Information supplied:
[Start of section]

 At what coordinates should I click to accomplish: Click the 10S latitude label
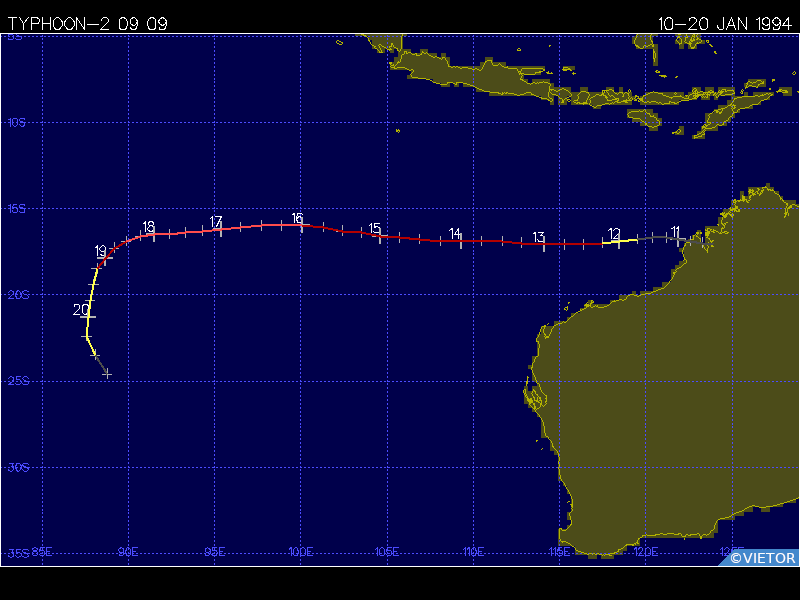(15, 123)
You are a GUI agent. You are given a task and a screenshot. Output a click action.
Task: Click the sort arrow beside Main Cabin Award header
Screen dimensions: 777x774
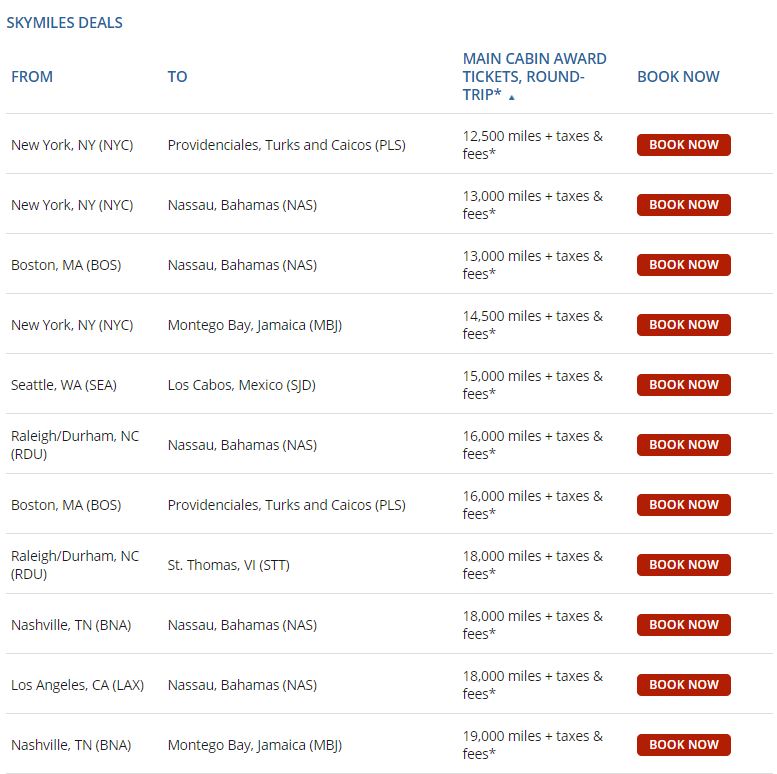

[End of section]
[Start of section]

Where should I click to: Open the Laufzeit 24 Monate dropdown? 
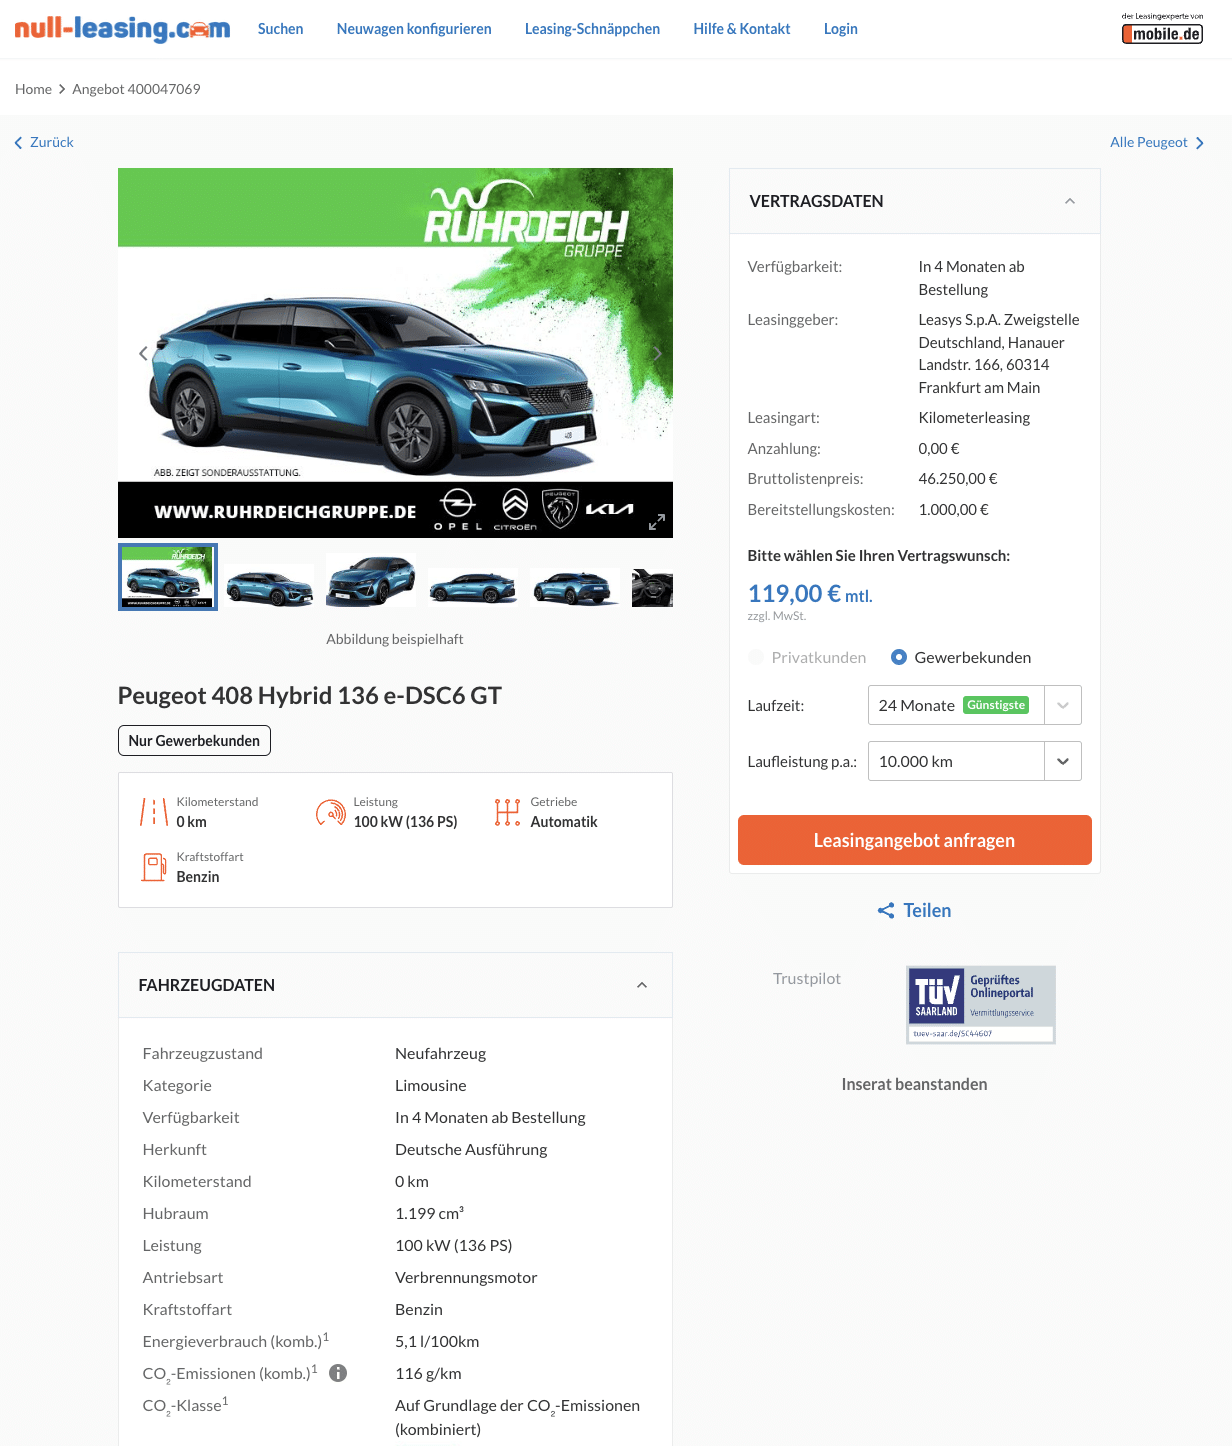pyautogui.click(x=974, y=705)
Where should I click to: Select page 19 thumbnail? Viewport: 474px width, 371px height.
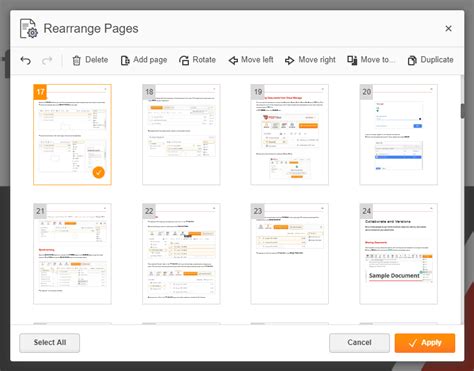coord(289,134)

[End of section]
[Start of section]

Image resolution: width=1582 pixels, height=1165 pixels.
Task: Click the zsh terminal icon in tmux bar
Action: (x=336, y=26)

[End of section]

Action item:
Retype the lines above exactly as they appear, from the line containing "At what coordinates" through the line containing "Screen dimensions: 777x774", and leave out any pictures.

Answer to the problem:
 At what coordinates should I click to accomplish: Click the 10S latitude label
(15, 123)
You are a GUI agent. You are given a task and a screenshot. Output a click action.
Task: Click the sort arrow beside Main Cabin Award header
Screen dimensions: 777x774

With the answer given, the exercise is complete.